THE TASKS:
[1] List the distinct usernames of everyone who posts in the forum thread about saying "Happy New Year" in Polish.
[2] In the forum thread on saying "Happy New Year" in Polish, what Polish phrase does fragile1 give?
[3] Pick up the forum thread about saying "Happy New Year" in Polish after its last post and write the next reply.

SELECTION:

-.-.-

# happy new year



## zalacain56

How do you say in Polish "Happy new year?
Szczesliwy nowy rok?
Thanks in advance


----------



## fragile1

Szczęśliwego Nowego Roku!


----------



## selekkkkka

Could someone spell this phonetically for me so I can actually (try to!) say it?

Thanks!


----------



## Cynthia F

I'm afraid I don't know how to say it, but this is recommended by several forum members - good luck 

http://www.ivona.com/online/editor.php?tmpl=15


----------



## ><FISH'>

selekkkkka said:


> Could someone spell this phonetically for me so I can actually (try to!) say it?
> 
> Thanks!


Szczęśliwego Nowego Roku!

Assuming you have good English pronunciation:
Sh-ch-ey-sh-ly-ee-veg-o Nov-egu Rock-uu


----------



## ><FISH'>

Cynthia F said:


> I'm afraid I don't know how to say it, but this is recommended by several forum members - good luck
> 
> http://www.ivona.com/online/editor.php?tmpl=15


Wow, that's an amazing tool. It pronounces perfectly.

-.-.-

DATA SECTION:

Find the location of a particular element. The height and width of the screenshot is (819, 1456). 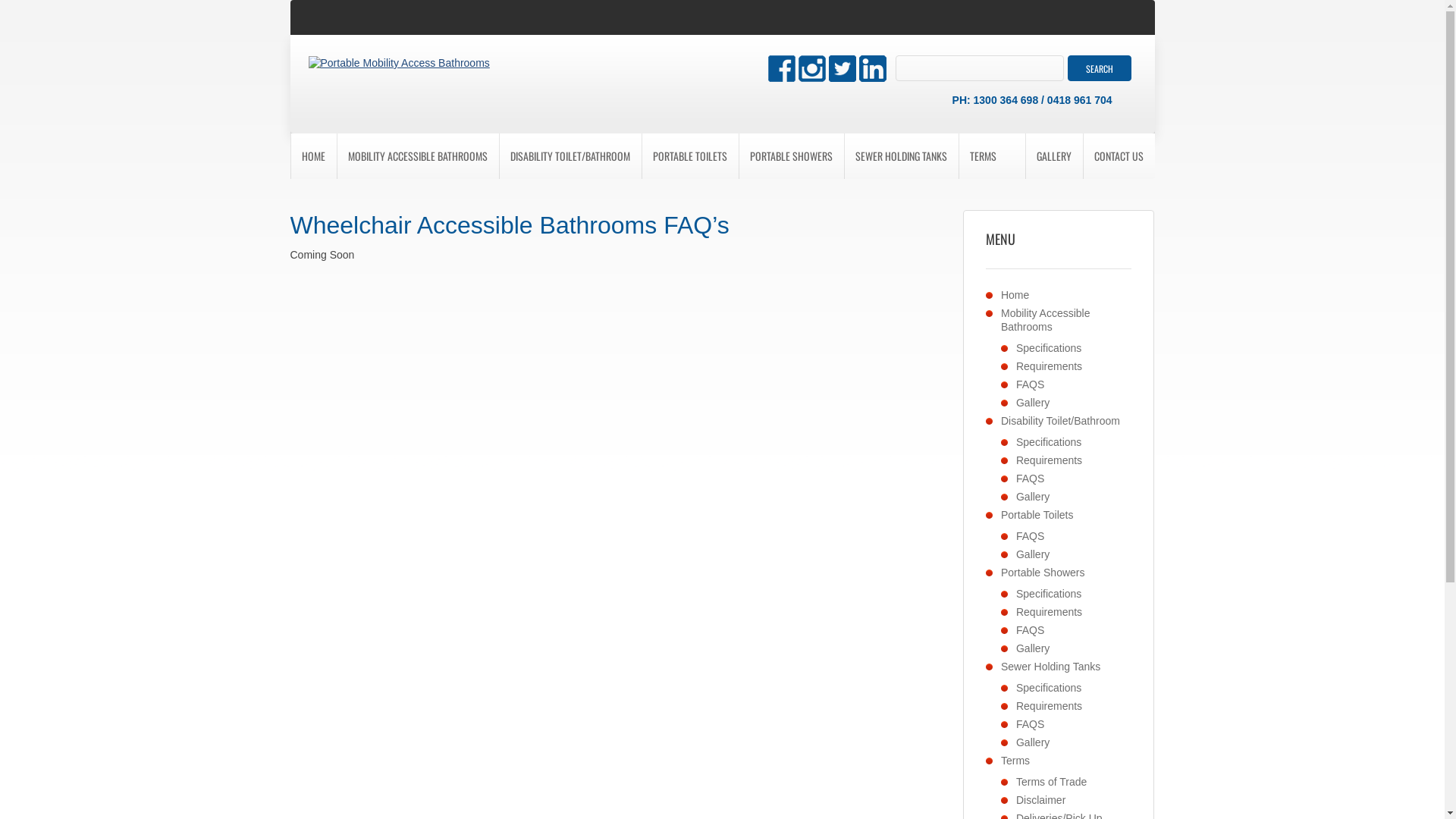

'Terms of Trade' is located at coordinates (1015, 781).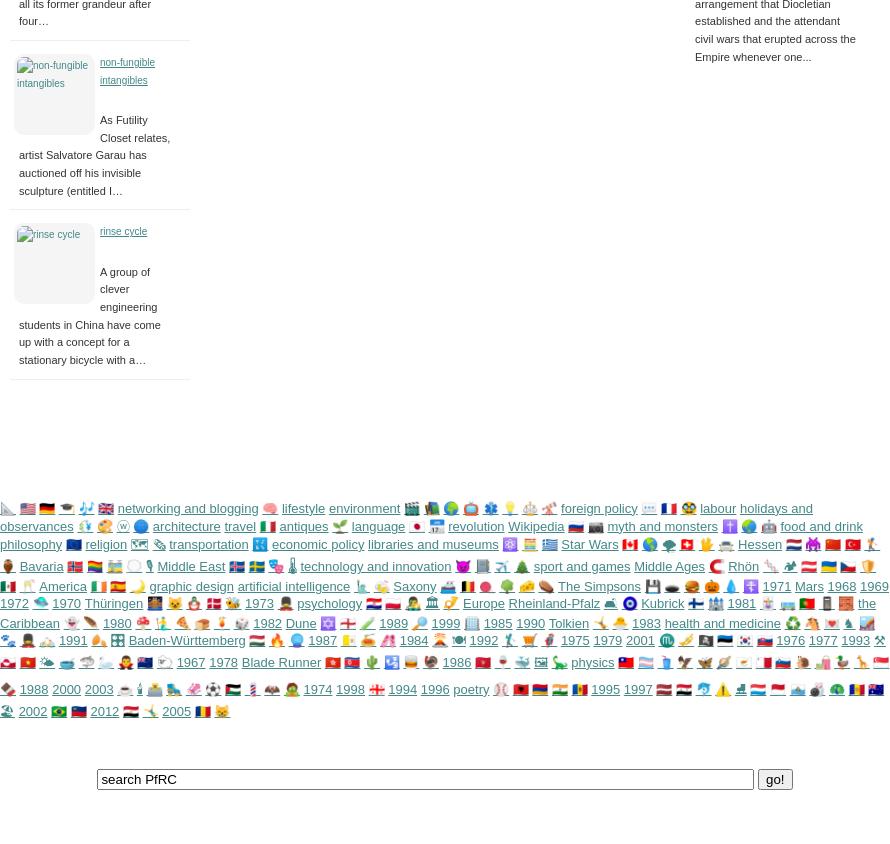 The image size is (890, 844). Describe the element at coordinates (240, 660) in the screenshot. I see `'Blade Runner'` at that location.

-.-.-

EXPECTED RESPONSES:
[1] zalacain56, fragile1, selekkkkka, Cynthia F, ><FISH'>

[2] Szczęśliwego Nowego Roku!

[3]
----------



## Agiii

><FISH'> said:


> Assuming you have good English pronunciation:
> Sh-ch-ey-sh-ly-ee-veg-o Nov-egu Rock-uu



I love your version


----------



## selekkkkka

Thank you all for your help and happy New Year!


----------



## dosieczka1

><FISH'> said:


> Szczęśliwego Nowego Roku!
> 
> Assuming you have good English pronunciation:
> Sh-ch-ey-sh-ly-ee-veg-o Nov-egu Rock-uu


 
That´s really cool FISH

Happy New Year!!!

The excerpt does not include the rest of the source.